Stored records
———

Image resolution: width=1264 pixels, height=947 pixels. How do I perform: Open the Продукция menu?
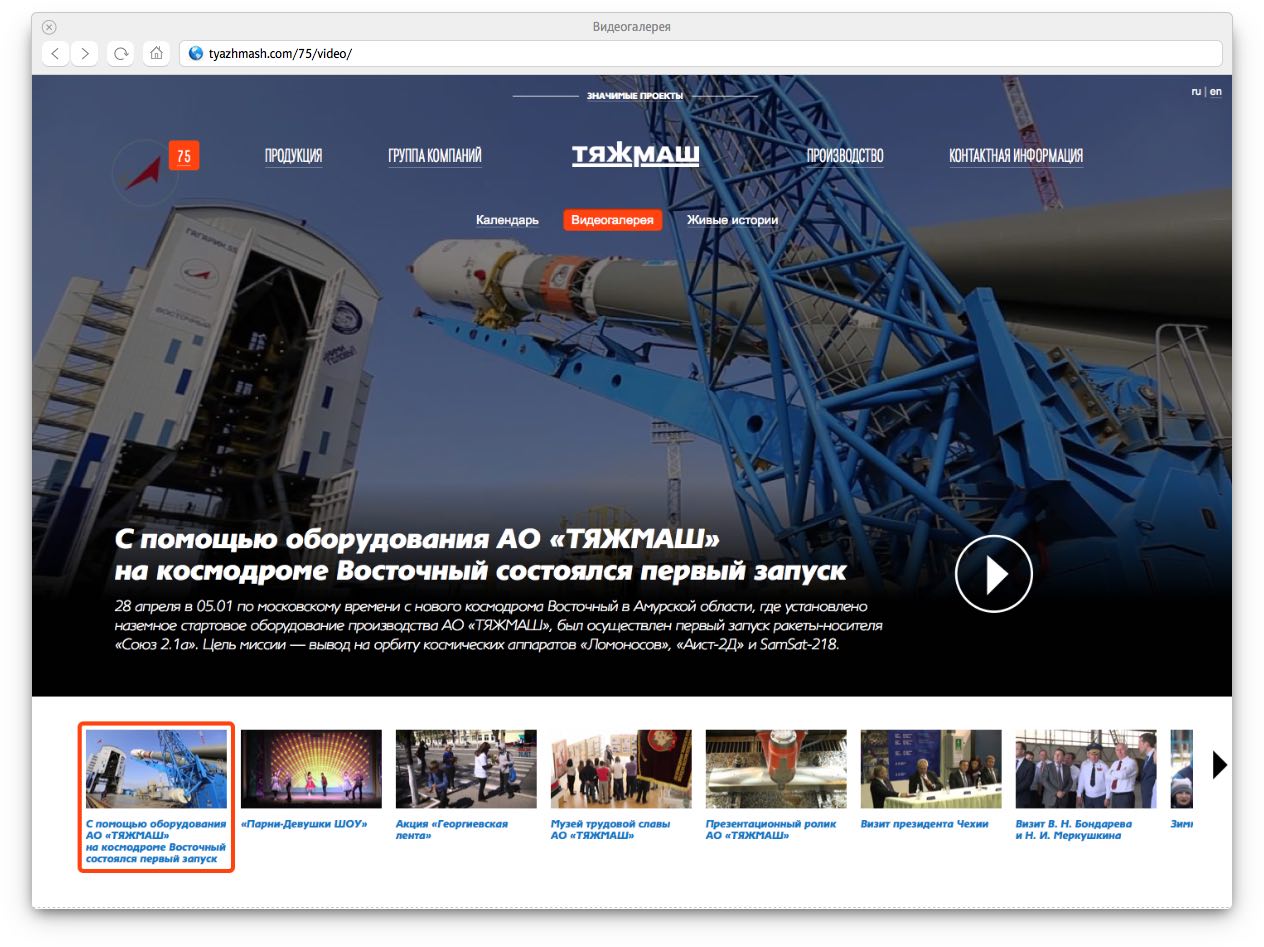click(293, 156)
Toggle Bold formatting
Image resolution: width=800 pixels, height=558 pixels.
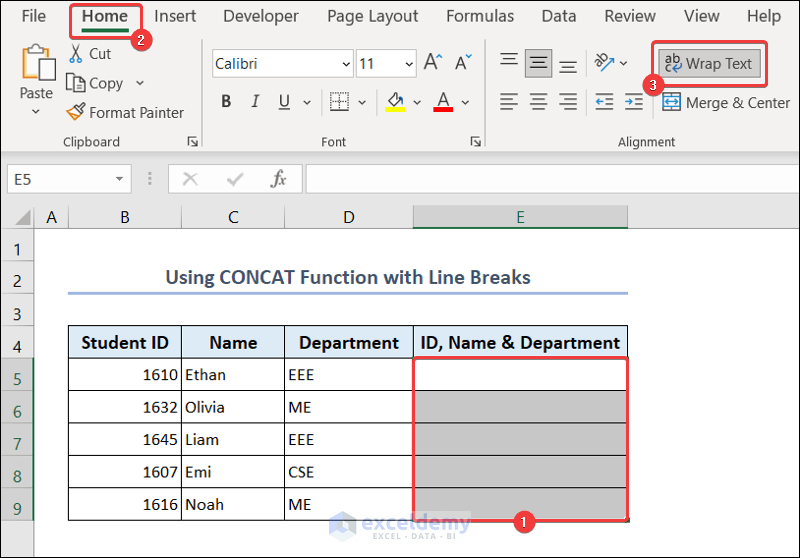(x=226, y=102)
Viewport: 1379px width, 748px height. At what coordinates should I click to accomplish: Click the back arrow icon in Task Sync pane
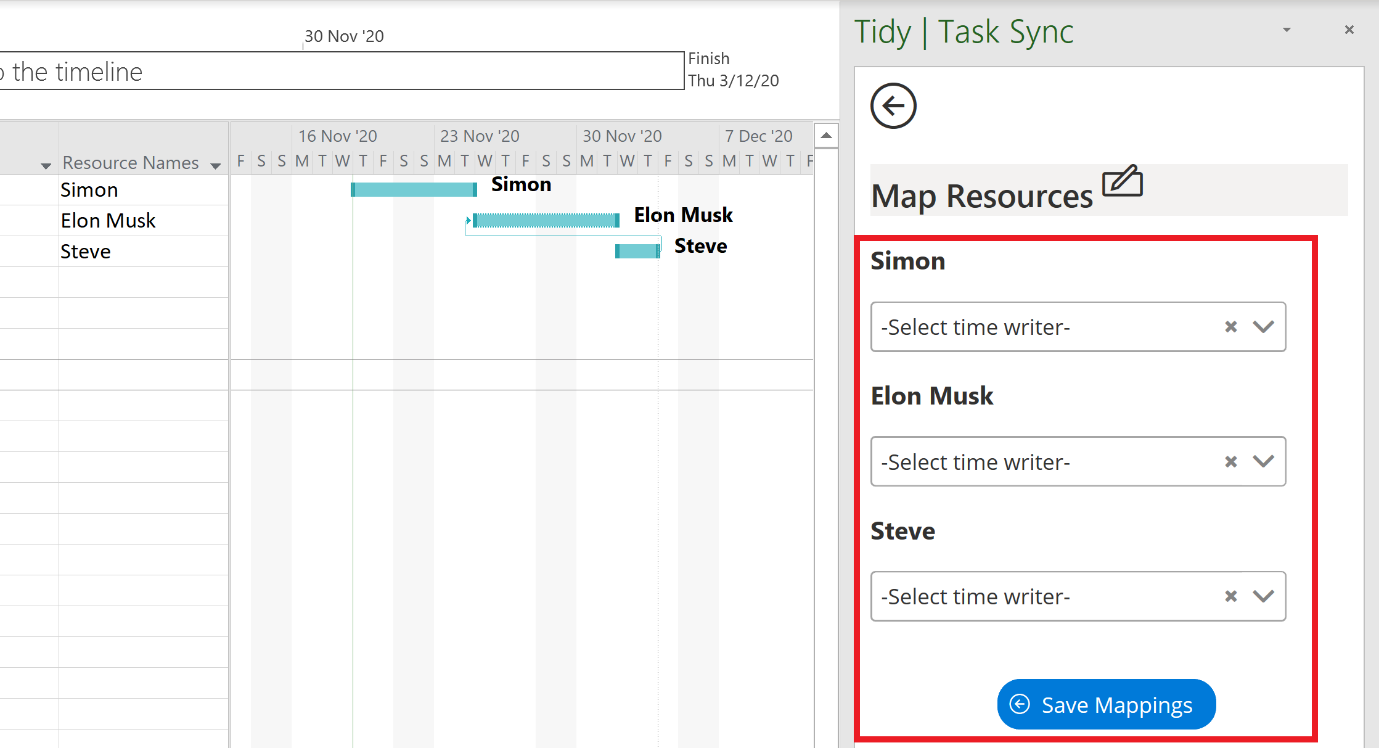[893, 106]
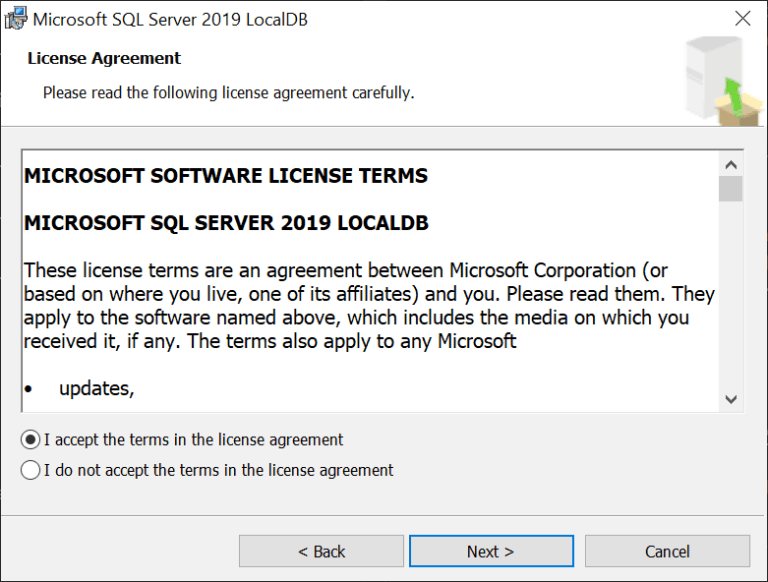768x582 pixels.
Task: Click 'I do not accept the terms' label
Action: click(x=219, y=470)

———

- [TRY IT]:
Could the entries above be written out word for word, pictures excluded?

- [ANSWER BOX]:
Image resolution: width=1264 pixels, height=947 pixels. How do I perform: Open the Продукция menu?
click(293, 156)
Toggle Bold formatting
Image resolution: width=800 pixels, height=558 pixels.
(x=226, y=102)
Viewport: 1379px width, 748px height. At what coordinates should I click to accomplish: Click the back arrow icon in Task Sync pane
[893, 106]
768x582 pixels.
Task: Click 'I do not accept the terms' label
Action: click(x=219, y=470)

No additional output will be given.